Exercise details: Below are some records; output exactly the lines from the line with "Lahden Ursa ry (569, 983)" to the line with "[group] (66, 1472)", both ends kept, and nothing more.

Start of Block

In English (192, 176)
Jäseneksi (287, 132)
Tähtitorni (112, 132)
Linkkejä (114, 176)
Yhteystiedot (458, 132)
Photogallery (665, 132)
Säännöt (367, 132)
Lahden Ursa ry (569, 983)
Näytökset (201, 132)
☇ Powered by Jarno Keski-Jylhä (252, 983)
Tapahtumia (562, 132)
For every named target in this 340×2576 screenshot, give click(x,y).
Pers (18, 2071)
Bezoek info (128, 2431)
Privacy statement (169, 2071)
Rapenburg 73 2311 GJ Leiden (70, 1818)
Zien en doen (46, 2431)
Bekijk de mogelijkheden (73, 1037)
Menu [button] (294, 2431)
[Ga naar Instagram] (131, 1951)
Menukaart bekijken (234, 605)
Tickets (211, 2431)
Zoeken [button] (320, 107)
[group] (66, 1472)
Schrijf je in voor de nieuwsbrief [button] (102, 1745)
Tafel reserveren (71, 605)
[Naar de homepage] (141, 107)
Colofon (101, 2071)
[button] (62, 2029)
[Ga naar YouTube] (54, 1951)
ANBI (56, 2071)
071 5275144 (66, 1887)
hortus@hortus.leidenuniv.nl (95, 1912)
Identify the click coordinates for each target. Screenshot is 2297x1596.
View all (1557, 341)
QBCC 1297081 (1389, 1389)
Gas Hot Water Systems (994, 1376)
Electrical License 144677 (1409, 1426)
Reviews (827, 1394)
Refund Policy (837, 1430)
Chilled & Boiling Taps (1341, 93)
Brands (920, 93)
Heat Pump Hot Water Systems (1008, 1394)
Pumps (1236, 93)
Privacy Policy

End of Block

Problem solution:
Lahden Ursa ry (569, 983)
Näytökset (201, 132)
☇ Powered by Jarno Keski-Jylhä (252, 983)
Tapahtumia (562, 132)
For every named target in this 340×2576 screenshot, give click(x,y).
Pers (18, 2071)
Bezoek info (128, 2431)
Privacy statement (169, 2071)
Rapenburg 73 2311 GJ Leiden (70, 1818)
Zien en doen (46, 2431)
Bekijk de mogelijkheden (73, 1037)
Menu [button] (294, 2431)
[Ga naar Instagram] (131, 1951)
Menukaart bekijken (234, 605)
Tickets (211, 2431)
Zoeken [button] (320, 107)
[group] (66, 1472)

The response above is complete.